→ **Study material**
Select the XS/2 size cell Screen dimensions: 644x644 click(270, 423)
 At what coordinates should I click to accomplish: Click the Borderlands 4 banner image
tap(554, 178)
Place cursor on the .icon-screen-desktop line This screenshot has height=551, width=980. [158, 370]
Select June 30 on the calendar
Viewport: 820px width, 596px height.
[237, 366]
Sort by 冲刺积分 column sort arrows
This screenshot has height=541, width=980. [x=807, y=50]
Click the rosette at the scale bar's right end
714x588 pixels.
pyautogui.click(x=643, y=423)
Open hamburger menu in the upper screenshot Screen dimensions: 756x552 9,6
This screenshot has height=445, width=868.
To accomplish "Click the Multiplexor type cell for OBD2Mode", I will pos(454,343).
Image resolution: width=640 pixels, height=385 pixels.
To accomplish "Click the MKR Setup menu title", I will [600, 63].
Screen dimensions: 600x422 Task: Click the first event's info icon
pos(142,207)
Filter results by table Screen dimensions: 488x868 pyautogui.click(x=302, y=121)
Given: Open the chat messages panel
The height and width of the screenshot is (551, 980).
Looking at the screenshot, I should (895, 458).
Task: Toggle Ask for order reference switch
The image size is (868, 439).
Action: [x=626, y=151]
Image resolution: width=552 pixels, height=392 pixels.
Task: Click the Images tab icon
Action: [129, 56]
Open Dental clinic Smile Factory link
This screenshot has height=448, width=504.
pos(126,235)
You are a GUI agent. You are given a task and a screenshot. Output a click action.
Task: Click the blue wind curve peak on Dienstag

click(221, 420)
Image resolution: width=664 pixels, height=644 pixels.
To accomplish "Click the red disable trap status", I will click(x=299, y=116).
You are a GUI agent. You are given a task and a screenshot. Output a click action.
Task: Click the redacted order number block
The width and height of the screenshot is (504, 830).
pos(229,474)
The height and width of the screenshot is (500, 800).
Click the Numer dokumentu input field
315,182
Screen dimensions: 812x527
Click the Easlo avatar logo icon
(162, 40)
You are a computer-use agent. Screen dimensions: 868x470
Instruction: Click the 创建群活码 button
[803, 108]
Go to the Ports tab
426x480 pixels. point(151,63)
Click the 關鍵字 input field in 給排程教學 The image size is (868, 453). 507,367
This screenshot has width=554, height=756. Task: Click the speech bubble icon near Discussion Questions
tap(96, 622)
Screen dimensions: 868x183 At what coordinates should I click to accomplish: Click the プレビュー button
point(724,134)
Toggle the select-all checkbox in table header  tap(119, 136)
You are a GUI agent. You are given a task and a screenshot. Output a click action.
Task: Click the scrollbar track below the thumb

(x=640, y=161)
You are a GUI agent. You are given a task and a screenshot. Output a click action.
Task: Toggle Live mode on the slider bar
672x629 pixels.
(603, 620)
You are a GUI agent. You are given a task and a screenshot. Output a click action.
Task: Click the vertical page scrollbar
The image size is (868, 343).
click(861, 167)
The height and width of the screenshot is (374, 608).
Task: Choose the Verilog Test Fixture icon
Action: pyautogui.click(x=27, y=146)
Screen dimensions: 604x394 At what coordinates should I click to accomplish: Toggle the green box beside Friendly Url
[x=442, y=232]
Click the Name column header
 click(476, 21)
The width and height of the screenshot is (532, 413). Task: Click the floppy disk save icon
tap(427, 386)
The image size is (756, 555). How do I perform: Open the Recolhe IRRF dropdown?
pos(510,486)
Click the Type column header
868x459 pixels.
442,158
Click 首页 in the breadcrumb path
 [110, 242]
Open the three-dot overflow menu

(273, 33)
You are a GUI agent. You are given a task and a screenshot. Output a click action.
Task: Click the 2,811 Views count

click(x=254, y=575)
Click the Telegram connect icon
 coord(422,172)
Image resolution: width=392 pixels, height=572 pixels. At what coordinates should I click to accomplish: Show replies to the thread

→ **Exercise instructions**
Exactly as they stand, repeat all the records.

→ **Exercise output**
Select the XS/2 size cell Screen dimensions: 644x644 click(270, 423)
 At what coordinates should I click to accomplish: Click the Borderlands 4 banner image
tap(554, 178)
Place cursor on the .icon-screen-desktop line This screenshot has height=551, width=980. [158, 370]
Select June 30 on the calendar
Viewport: 820px width, 596px height.
[237, 366]
Sort by 冲刺积分 column sort arrows
This screenshot has height=541, width=980. [x=807, y=50]
Click the rosette at the scale bar's right end
714x588 pixels.
pyautogui.click(x=643, y=423)
Open hamburger menu in the upper screenshot Screen dimensions: 756x552 9,6
This screenshot has height=445, width=868.
To accomplish "Click the Multiplexor type cell for OBD2Mode", I will pos(454,343).
Image resolution: width=640 pixels, height=385 pixels.
To accomplish "Click the MKR Setup menu title", I will [600, 63].
Screen dimensions: 600x422 Task: Click the first event's info icon
pos(142,207)
Filter results by table Screen dimensions: 488x868 pyautogui.click(x=302, y=121)
Given: Open the chat messages panel
The height and width of the screenshot is (551, 980).
Looking at the screenshot, I should (895, 458).
Task: Toggle Ask for order reference switch
The image size is (868, 439).
Action: [x=626, y=151]
Image resolution: width=552 pixels, height=392 pixels.
Task: Click the Images tab icon
Action: [129, 56]
Open Dental clinic Smile Factory link
This screenshot has height=448, width=504.
pos(126,235)
You are a GUI agent. You are given a task and a screenshot. Output a click action.
Task: Click the blue wind curve peak on Dienstag

click(221, 420)
Image resolution: width=664 pixels, height=644 pixels.
To accomplish "Click the red disable trap status", I will click(x=299, y=116).
You are a GUI agent. You are given a task and a screenshot. Output a click action.
Task: Click the redacted order number block
The width and height of the screenshot is (504, 830).
pos(229,474)
The height and width of the screenshot is (500, 800).
Click the Numer dokumentu input field
315,182
Screen dimensions: 812x527
Click the Easlo avatar logo icon
(162, 40)
You are a computer-use agent. Screen dimensions: 868x470
Instruction: Click the 创建群活码 button
[803, 108]
Go to the Ports tab
426x480 pixels. point(151,63)
Click the 關鍵字 input field in 給排程教學 The image size is (868, 453). 507,367
This screenshot has width=554, height=756. Task: Click the speech bubble icon near Discussion Questions
tap(96, 622)
Screen dimensions: 868x183 At what coordinates should I click to accomplish: Click the プレビュー button
point(724,134)
Toggle the select-all checkbox in table header  tap(119, 136)
You are a GUI agent. You are given a task and a screenshot. Output a click action.
Task: Click the scrollbar track below the thumb

(x=640, y=161)
You are a GUI agent. You are given a task and a screenshot. Output a click action.
Task: Toggle Live mode on the slider bar
672x629 pixels.
(603, 620)
You are a GUI agent. You are given a task and a screenshot. Output a click action.
Task: Click the vertical page scrollbar
The image size is (868, 343).
click(861, 167)
The height and width of the screenshot is (374, 608).
Task: Choose the Verilog Test Fixture icon
Action: pyautogui.click(x=27, y=146)
Screen dimensions: 604x394 At what coordinates should I click to accomplish: Toggle the green box beside Friendly Url
[x=442, y=232]
Click the Name column header
 click(476, 21)
The width and height of the screenshot is (532, 413). Task: Click the floppy disk save icon
tap(427, 386)
The image size is (756, 555). How do I perform: Open the Recolhe IRRF dropdown?
pos(510,486)
Click the Type column header
868x459 pixels.
442,158
Click 首页 in the breadcrumb path
 [110, 242]
Open the three-dot overflow menu

(273, 33)
You are a GUI agent. You are given a task and a screenshot. Output a click action.
Task: Click the 2,811 Views count

click(x=254, y=575)
Click the Telegram connect icon
 coord(422,172)
Image resolution: width=392 pixels, height=572 pixels. At what coordinates should I click to accomplish: Show replies to the thread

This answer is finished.